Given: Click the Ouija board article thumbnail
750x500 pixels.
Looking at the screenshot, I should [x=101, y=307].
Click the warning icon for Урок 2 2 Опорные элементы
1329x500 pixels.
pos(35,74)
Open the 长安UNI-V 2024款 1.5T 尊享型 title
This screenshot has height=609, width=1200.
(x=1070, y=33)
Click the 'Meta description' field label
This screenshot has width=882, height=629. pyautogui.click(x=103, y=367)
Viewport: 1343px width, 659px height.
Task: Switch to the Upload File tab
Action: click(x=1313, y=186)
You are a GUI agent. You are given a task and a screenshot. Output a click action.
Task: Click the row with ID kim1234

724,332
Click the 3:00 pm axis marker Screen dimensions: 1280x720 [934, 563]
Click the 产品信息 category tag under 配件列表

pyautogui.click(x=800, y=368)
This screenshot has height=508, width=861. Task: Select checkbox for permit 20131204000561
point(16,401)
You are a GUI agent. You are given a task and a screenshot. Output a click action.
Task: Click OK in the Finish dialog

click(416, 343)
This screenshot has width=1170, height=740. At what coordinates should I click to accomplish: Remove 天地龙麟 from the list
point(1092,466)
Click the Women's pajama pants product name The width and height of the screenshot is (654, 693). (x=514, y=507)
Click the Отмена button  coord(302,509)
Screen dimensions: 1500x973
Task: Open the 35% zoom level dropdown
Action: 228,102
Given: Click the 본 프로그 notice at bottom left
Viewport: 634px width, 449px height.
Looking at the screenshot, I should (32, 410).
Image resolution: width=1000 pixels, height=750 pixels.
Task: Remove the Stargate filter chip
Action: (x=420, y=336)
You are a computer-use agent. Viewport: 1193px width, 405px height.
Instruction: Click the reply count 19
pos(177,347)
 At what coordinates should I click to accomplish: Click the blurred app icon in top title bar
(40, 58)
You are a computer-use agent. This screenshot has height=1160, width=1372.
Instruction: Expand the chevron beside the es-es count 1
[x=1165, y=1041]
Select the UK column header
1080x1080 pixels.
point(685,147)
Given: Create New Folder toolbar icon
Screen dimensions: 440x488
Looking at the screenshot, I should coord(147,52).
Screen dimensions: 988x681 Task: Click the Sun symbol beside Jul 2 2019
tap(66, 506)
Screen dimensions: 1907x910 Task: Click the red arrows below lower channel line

> [What is being asked]: Counting only lines that hold the string "computer", how many are there in the listing above? Give that number by itself.

> [Answer to this problem]: 2